Local Couple Develops Technology To Save Kids In The Backseat

Ann Thompson
A sensor fits behind the padding in the car seat and when the driver gets out it will send a notifiction to their phone that they have a child in the backseat.

A Tri-State emergency room nurse and her engineer husband are in the final stages of producing a potentially life-saving sensor and app. It would remind parents and caregivers there is a child in the backseat of a car, helping to prevent that child from potentially suffocating in the heat.

The Fairfield Township couple began working on the idea of a sensor and text notification after Maria Striemer saw the dad of a child left in the car at the hospital. It troubled her, so she went to her husband, Grant Striemer, with an idea. 

Backseet Buddy, as it's called, is the size of a hockey puck and fits in the back of a car seat. It has a bluetooth chip the size of a stamp, and fits into a circuit board with a tiny battery.


Credit Ann Thompson / WVXU
Grant Striemer hopes to talk to venture capitalists next month.

"It's piece of mind for responsible people," Grant Striemer says. "We're not trying to market this to people who are very forgetful. We could all forget and it takes just one time." 

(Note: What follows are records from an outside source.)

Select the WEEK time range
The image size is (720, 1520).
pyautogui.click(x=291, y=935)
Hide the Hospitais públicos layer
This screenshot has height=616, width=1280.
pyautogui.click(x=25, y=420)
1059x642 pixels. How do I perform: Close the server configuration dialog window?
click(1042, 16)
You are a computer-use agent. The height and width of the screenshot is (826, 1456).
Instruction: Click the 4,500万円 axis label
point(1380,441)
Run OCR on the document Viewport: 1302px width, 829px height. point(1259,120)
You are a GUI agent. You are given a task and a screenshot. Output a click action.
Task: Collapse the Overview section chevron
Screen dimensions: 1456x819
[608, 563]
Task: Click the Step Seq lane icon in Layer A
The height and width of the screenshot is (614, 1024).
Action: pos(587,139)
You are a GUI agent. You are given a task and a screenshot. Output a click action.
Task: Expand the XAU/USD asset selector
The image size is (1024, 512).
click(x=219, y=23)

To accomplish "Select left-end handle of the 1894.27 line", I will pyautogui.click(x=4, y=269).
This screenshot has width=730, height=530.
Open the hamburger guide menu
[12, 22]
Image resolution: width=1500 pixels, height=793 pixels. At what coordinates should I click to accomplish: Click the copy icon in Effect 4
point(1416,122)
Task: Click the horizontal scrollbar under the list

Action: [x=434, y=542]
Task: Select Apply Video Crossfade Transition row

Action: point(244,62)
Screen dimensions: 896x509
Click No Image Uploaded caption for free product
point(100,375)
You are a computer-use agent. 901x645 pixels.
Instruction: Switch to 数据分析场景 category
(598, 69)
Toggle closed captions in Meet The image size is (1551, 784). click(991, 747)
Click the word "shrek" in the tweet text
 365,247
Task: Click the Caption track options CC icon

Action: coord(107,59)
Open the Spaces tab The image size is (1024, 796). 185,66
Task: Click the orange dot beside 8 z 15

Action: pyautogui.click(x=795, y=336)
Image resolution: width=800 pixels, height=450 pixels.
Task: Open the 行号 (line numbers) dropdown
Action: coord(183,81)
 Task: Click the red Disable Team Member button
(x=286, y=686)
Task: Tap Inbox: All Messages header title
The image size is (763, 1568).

Striemer says that is due to the concept of "perspective memory."

"People believe they do things because of their routine and habits, so in their minds, 'I did do this, it was something on my checklist, 'I can't believe it, I did leave my kid in the car,'" he says. 

This video explains exactly how Backseet Buddy works. 

The latest statistics show an average of 37-38 kids in the U.S. die in hot cars every year.

The Striemers hope to get Backseet Buddy on the market in summer 2019.